## Data entries:
——————

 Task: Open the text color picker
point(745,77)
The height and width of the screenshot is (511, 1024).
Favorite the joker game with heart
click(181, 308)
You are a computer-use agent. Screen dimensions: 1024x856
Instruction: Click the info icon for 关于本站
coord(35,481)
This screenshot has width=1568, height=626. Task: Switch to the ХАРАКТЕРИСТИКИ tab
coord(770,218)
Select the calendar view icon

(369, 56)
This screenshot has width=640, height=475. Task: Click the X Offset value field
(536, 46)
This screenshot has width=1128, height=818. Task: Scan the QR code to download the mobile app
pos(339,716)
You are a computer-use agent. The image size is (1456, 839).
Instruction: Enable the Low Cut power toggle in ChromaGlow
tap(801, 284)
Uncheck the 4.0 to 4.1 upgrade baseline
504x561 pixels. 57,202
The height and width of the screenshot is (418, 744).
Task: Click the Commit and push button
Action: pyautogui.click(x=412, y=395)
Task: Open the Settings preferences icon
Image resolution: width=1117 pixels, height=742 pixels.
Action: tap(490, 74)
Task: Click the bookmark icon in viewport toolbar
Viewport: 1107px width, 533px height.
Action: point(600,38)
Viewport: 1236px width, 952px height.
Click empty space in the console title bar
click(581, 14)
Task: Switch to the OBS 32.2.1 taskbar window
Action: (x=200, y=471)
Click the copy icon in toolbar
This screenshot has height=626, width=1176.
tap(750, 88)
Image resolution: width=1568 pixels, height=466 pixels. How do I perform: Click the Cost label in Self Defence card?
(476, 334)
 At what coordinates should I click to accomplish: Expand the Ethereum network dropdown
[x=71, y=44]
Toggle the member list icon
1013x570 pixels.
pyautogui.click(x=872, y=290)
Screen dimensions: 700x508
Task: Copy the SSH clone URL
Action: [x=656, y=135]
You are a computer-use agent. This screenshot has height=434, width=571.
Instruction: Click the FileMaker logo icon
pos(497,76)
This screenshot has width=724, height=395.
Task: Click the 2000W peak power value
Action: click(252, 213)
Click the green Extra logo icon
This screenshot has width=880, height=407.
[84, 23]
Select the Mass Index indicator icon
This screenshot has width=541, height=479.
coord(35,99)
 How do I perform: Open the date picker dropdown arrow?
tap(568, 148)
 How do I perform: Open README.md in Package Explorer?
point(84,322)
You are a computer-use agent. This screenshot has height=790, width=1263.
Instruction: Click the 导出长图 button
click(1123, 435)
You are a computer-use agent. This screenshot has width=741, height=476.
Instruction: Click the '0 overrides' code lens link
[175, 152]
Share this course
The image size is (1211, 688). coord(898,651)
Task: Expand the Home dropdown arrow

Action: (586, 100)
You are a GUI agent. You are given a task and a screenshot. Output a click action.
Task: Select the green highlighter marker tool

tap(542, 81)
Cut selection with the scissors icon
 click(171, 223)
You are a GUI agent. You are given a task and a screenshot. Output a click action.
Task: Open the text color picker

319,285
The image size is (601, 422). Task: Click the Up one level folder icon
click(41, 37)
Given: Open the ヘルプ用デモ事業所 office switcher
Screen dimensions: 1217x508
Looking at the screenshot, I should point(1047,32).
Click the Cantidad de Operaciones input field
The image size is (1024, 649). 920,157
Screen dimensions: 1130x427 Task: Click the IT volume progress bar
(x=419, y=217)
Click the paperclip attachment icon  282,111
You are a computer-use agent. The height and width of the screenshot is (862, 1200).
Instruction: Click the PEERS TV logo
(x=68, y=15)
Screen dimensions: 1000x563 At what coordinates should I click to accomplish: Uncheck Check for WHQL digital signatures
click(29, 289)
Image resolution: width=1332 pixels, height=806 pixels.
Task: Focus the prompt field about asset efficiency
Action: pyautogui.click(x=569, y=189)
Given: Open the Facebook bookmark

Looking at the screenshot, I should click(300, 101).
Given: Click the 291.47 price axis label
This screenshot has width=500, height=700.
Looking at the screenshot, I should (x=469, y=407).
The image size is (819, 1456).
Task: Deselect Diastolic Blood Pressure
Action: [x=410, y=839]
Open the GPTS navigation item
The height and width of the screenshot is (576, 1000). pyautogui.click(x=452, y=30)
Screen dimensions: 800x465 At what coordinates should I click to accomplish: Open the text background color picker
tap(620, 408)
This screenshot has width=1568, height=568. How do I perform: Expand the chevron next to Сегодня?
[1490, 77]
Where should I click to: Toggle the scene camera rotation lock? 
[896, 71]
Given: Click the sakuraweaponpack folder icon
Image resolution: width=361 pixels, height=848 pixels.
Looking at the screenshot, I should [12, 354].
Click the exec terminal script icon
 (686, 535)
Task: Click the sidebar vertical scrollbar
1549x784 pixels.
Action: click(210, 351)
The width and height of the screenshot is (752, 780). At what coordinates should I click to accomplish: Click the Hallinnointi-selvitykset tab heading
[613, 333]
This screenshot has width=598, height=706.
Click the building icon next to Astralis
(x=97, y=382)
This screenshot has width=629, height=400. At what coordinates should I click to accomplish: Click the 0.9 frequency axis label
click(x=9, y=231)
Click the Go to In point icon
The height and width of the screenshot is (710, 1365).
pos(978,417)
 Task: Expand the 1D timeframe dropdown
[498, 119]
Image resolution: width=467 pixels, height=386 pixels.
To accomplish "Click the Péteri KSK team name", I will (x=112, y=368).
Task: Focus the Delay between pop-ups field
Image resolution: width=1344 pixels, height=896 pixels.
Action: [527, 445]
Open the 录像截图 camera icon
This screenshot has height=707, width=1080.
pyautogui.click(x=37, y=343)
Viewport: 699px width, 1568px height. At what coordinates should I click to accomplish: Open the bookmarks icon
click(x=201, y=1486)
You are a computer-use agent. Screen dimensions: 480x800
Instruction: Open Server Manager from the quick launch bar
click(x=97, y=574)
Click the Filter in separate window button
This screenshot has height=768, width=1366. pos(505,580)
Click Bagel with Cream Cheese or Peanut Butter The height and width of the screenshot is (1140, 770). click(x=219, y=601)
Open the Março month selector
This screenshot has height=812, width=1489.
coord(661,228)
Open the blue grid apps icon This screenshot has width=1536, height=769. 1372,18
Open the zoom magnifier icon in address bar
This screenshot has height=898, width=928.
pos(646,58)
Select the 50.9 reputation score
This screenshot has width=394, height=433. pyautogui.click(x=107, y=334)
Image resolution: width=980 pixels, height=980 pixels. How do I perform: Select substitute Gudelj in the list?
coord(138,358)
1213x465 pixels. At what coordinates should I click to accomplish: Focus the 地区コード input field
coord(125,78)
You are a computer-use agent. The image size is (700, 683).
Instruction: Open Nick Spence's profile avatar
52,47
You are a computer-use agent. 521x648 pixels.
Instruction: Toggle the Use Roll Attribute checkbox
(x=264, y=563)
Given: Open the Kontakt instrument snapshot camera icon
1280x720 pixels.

——————

## Directions:
When you reach the line holding "Instruction: Click the '0" in the records above, begin reproducing exactly, stop after the line holding "Given: Click the 291.47 price axis label", and output nothing else.

## Output below:
Instruction: Click the '0 overrides' code lens link
[175, 152]
Share this course
The image size is (1211, 688). coord(898,651)
Task: Expand the Home dropdown arrow

Action: (586, 100)
You are a GUI agent. You are given a task and a screenshot. Output a click action.
Task: Select the green highlighter marker tool

tap(542, 81)
Cut selection with the scissors icon
 click(171, 223)
You are a GUI agent. You are given a task and a screenshot. Output a click action.
Task: Open the text color picker

319,285
The image size is (601, 422). Task: Click the Up one level folder icon
click(41, 37)
Given: Open the ヘルプ用デモ事業所 office switcher
Screen dimensions: 1217x508
Looking at the screenshot, I should point(1047,32).
Click the Cantidad de Operaciones input field
The image size is (1024, 649). 920,157
Screen dimensions: 1130x427 Task: Click the IT volume progress bar
(x=419, y=217)
Click the paperclip attachment icon  282,111
You are a computer-use agent. The height and width of the screenshot is (862, 1200).
Instruction: Click the PEERS TV logo
(x=68, y=15)
Screen dimensions: 1000x563 At what coordinates should I click to accomplish: Uncheck Check for WHQL digital signatures
click(29, 289)
Image resolution: width=1332 pixels, height=806 pixels.
Task: Focus the prompt field about asset efficiency
Action: pyautogui.click(x=569, y=189)
Given: Open the Facebook bookmark

Looking at the screenshot, I should click(300, 101).
Given: Click the 291.47 price axis label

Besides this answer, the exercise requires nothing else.